=== Begin Enclosure ===

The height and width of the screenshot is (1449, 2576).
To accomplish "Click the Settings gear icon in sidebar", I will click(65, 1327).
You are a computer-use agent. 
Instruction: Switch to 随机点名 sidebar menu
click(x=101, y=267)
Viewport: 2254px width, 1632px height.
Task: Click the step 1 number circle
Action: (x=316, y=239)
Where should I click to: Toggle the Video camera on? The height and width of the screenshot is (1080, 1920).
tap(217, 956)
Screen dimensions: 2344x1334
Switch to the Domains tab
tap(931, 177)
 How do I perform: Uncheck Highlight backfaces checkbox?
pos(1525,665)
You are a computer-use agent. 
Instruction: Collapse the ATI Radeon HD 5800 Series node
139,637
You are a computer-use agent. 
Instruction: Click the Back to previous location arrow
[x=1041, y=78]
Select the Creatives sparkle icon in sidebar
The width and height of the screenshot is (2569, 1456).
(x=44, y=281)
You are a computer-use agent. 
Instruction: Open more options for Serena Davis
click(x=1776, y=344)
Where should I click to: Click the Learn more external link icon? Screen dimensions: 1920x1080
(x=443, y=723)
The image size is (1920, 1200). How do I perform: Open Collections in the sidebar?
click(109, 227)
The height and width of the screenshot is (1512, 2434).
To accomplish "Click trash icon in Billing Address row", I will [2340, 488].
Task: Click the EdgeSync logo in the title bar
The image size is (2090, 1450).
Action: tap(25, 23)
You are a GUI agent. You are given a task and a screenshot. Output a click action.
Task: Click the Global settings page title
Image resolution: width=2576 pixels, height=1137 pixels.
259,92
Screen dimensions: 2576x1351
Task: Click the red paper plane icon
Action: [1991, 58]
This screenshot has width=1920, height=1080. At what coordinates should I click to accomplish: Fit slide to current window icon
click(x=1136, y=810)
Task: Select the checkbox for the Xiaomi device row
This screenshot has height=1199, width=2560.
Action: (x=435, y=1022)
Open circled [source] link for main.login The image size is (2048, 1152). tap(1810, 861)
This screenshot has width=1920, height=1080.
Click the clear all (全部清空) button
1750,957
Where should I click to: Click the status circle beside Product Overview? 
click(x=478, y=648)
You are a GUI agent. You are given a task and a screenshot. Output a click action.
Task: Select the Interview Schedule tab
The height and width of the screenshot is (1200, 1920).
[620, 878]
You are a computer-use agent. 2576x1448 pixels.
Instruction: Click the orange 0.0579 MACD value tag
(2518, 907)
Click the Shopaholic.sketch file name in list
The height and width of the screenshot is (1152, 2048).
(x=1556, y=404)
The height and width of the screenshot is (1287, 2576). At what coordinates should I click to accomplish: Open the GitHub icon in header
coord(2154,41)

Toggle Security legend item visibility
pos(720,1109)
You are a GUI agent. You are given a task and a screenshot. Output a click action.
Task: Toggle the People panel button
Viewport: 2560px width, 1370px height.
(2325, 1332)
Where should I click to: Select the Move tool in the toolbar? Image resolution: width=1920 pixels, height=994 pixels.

=== End Enclosure ===

Please return the records above exactly as they are written.

→ **REPLY TO THE TASK**:
The height and width of the screenshot is (1449, 2576).
To accomplish "Click the Settings gear icon in sidebar", I will click(65, 1327).
You are a computer-use agent. 
Instruction: Switch to 随机点名 sidebar menu
click(x=101, y=267)
Viewport: 2254px width, 1632px height.
Task: Click the step 1 number circle
Action: (x=316, y=239)
Where should I click to: Toggle the Video camera on? The height and width of the screenshot is (1080, 1920).
tap(217, 956)
Screen dimensions: 2344x1334
Switch to the Domains tab
tap(931, 177)
 How do I perform: Uncheck Highlight backfaces checkbox?
pos(1525,665)
You are a computer-use agent. 
Instruction: Collapse the ATI Radeon HD 5800 Series node
139,637
You are a computer-use agent. 
Instruction: Click the Back to previous location arrow
[x=1041, y=78]
Select the Creatives sparkle icon in sidebar
The width and height of the screenshot is (2569, 1456).
(x=44, y=281)
You are a computer-use agent. 
Instruction: Open more options for Serena Davis
click(x=1776, y=344)
Where should I click to: Click the Learn more external link icon? Screen dimensions: 1920x1080
(x=443, y=723)
The image size is (1920, 1200). How do I perform: Open Collections in the sidebar?
click(109, 227)
The height and width of the screenshot is (1512, 2434).
To accomplish "Click trash icon in Billing Address row", I will [2340, 488].
Task: Click the EdgeSync logo in the title bar
The image size is (2090, 1450).
Action: tap(25, 23)
You are a GUI agent. You are given a task and a screenshot. Output a click action.
Task: Click the Global settings page title
Image resolution: width=2576 pixels, height=1137 pixels.
259,92
Screen dimensions: 2576x1351
Task: Click the red paper plane icon
Action: [1991, 58]
This screenshot has width=1920, height=1080. At what coordinates should I click to accomplish: Fit slide to current window icon
click(x=1136, y=810)
Task: Select the checkbox for the Xiaomi device row
This screenshot has height=1199, width=2560.
Action: (x=435, y=1022)
Open circled [source] link for main.login The image size is (2048, 1152). tap(1810, 861)
This screenshot has width=1920, height=1080.
Click the clear all (全部清空) button
1750,957
Where should I click to: Click the status circle beside Product Overview? 
click(x=478, y=648)
You are a GUI agent. You are given a task and a screenshot. Output a click action.
Task: Select the Interview Schedule tab
The height and width of the screenshot is (1200, 1920).
[620, 878]
You are a computer-use agent. 2576x1448 pixels.
Instruction: Click the orange 0.0579 MACD value tag
(2518, 907)
Click the Shopaholic.sketch file name in list
The height and width of the screenshot is (1152, 2048).
(x=1556, y=404)
The height and width of the screenshot is (1287, 2576). At what coordinates should I click to accomplish: Open the GitHub icon in header
coord(2154,41)

Toggle Security legend item visibility
pos(720,1109)
You are a GUI agent. You are given a task and a screenshot. Output a click action.
Task: Toggle the People panel button
Viewport: 2560px width, 1370px height.
(2325, 1332)
Where should I click to: Select the Move tool in the toolbar? Image resolution: width=1920 pixels, height=994 pixels.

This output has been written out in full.